BEGIN Information
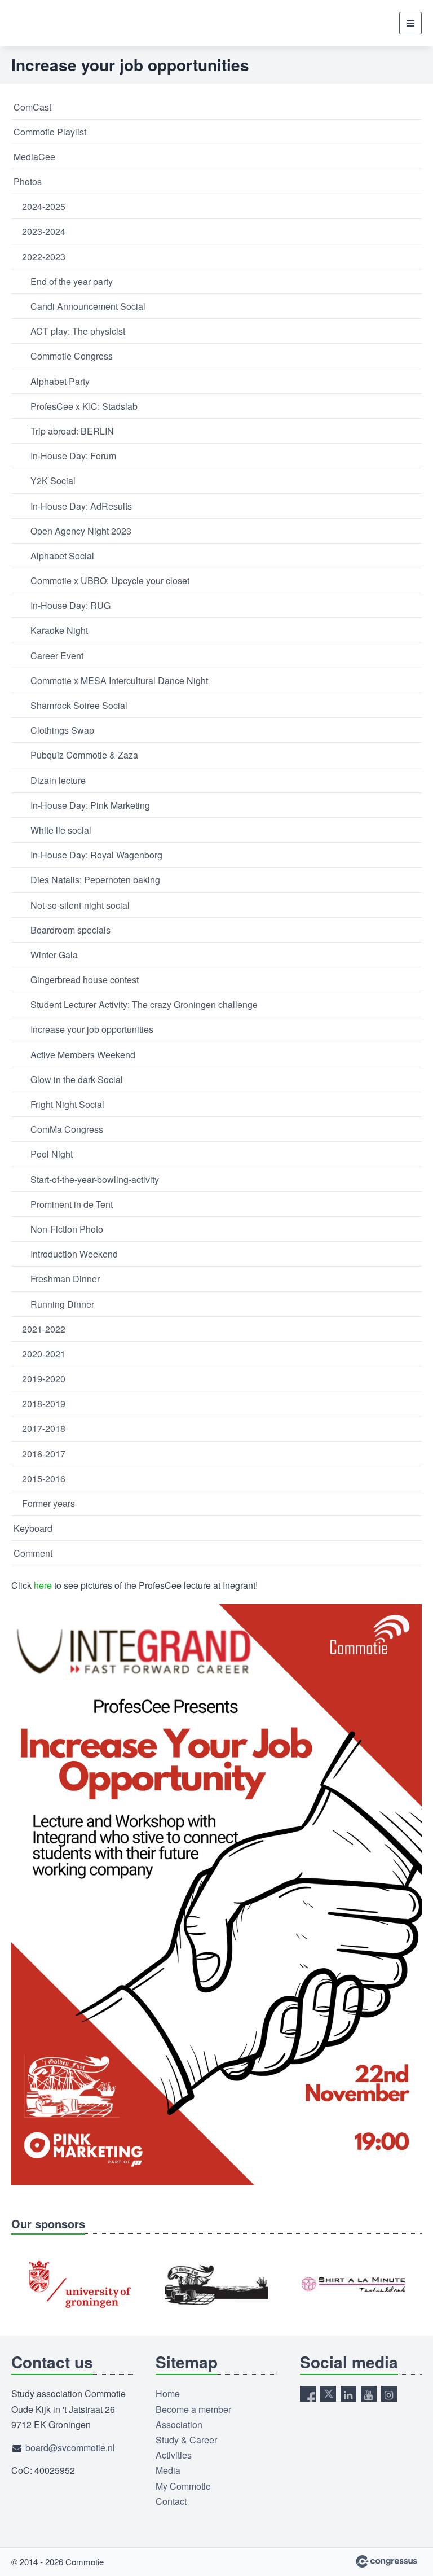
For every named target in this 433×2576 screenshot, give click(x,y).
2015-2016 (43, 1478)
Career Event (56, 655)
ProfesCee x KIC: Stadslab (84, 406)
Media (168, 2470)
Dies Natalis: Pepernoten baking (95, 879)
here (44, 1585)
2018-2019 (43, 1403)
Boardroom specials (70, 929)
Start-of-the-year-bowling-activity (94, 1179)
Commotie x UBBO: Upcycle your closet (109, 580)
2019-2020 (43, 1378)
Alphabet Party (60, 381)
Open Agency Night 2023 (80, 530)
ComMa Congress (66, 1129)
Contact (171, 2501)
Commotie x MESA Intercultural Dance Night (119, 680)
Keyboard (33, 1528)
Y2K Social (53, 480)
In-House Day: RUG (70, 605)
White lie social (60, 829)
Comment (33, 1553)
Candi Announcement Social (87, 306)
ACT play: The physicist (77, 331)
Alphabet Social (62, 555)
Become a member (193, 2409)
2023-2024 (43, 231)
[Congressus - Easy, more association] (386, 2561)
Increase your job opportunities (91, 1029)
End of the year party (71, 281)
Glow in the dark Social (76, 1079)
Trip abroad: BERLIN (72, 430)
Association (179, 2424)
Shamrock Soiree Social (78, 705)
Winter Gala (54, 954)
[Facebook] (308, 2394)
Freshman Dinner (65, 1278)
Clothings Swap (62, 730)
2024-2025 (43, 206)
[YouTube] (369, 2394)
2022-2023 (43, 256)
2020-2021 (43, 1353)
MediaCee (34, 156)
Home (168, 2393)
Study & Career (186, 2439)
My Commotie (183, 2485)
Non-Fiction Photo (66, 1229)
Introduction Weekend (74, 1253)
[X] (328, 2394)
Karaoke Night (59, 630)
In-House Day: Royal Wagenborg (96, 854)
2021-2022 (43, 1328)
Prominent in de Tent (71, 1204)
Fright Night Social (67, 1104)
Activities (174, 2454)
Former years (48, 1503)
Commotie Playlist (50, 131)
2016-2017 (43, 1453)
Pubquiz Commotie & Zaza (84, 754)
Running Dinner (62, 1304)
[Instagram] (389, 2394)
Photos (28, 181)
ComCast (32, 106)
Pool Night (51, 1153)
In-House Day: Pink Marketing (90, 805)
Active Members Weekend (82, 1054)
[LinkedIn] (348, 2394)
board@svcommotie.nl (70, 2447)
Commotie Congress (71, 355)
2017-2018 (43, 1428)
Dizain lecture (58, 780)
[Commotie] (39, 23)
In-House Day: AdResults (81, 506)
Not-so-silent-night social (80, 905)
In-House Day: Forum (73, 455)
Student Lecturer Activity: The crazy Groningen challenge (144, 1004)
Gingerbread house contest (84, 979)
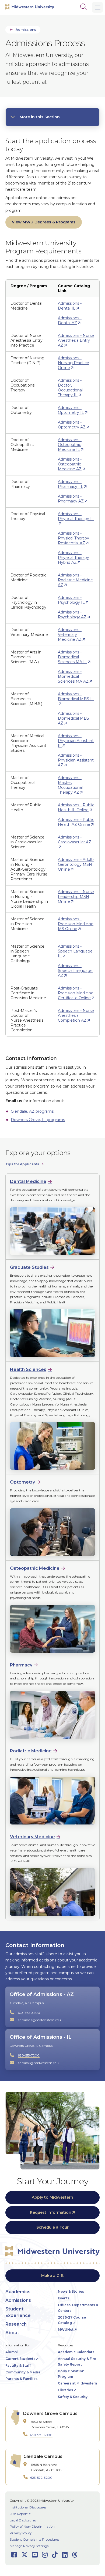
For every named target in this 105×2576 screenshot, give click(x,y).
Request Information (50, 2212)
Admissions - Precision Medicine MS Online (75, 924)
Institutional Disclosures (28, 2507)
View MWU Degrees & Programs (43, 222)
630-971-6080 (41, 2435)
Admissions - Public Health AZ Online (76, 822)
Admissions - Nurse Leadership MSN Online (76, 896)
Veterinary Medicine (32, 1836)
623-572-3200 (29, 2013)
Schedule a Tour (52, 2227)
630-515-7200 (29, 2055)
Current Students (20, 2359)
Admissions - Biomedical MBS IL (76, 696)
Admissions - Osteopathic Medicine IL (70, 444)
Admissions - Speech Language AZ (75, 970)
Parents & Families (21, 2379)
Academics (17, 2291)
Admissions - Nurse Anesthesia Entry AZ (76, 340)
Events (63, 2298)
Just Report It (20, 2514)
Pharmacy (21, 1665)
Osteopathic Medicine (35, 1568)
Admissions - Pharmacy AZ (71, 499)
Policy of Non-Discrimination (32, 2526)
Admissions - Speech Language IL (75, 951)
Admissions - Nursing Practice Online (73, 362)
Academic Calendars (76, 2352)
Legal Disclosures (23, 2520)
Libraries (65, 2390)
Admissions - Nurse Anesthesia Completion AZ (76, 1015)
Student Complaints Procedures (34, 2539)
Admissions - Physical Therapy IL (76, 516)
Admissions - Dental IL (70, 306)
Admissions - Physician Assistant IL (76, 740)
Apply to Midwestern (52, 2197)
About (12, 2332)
END Information
What the task asks.
Search the entries for the string "target" and copy each line where it occurs.

Reply.
For every named target in this 433×2576 screenshot, give click(x,y).
For every named target in this 105×2576 screenshot, give click(x,y).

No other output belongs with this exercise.